What to do
Every line of the records below that holds the word "screenshot" should be copied out.

Entries shown
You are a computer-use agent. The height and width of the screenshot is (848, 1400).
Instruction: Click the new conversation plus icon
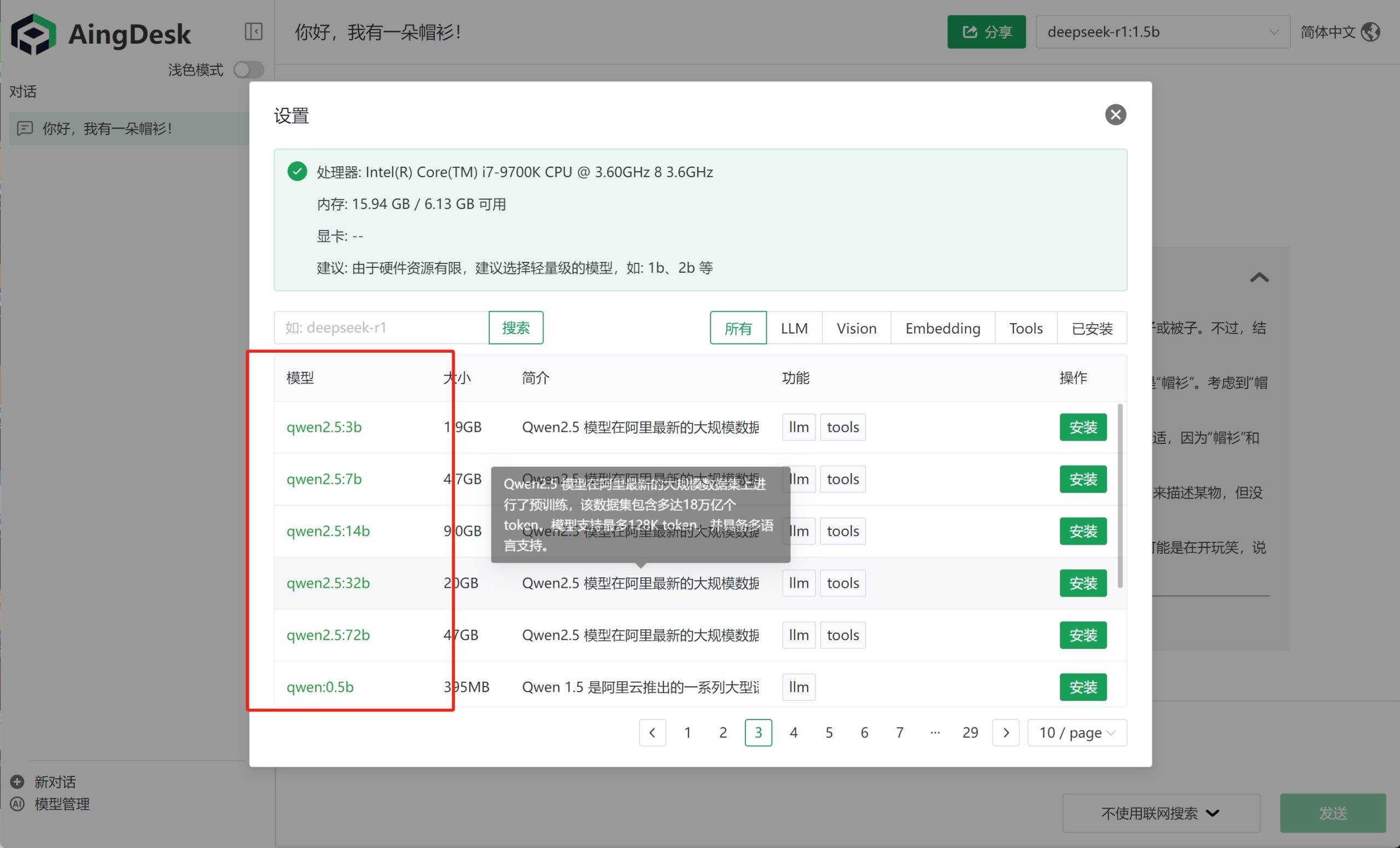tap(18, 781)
* * *
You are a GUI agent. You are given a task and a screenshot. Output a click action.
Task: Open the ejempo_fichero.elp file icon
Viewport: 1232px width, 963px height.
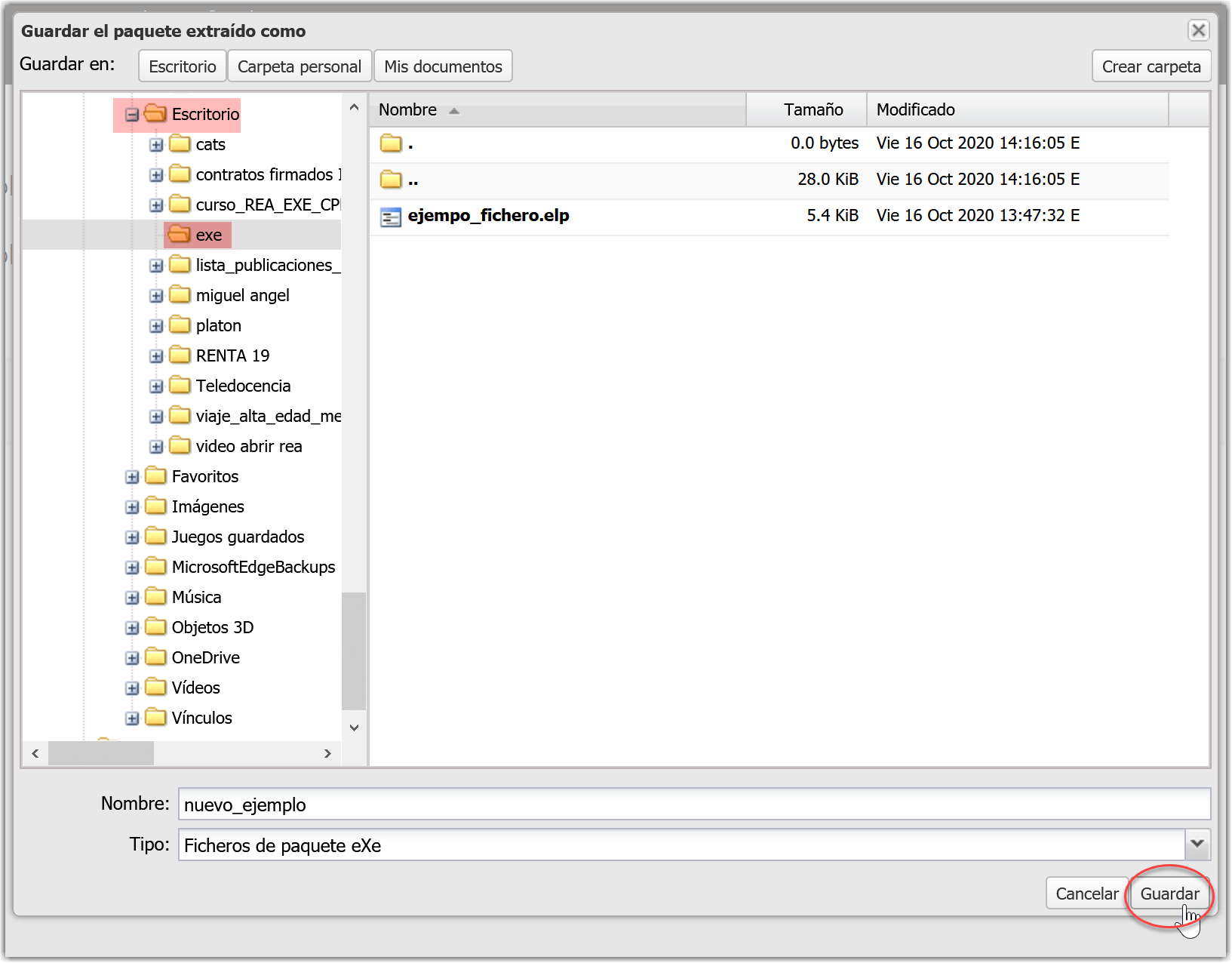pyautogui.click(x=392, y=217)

Expected answer
You are a computer-use agent. The height and width of the screenshot is (848, 1400).
You are a GUI agent. You are given a task and a screenshot. Output a click action.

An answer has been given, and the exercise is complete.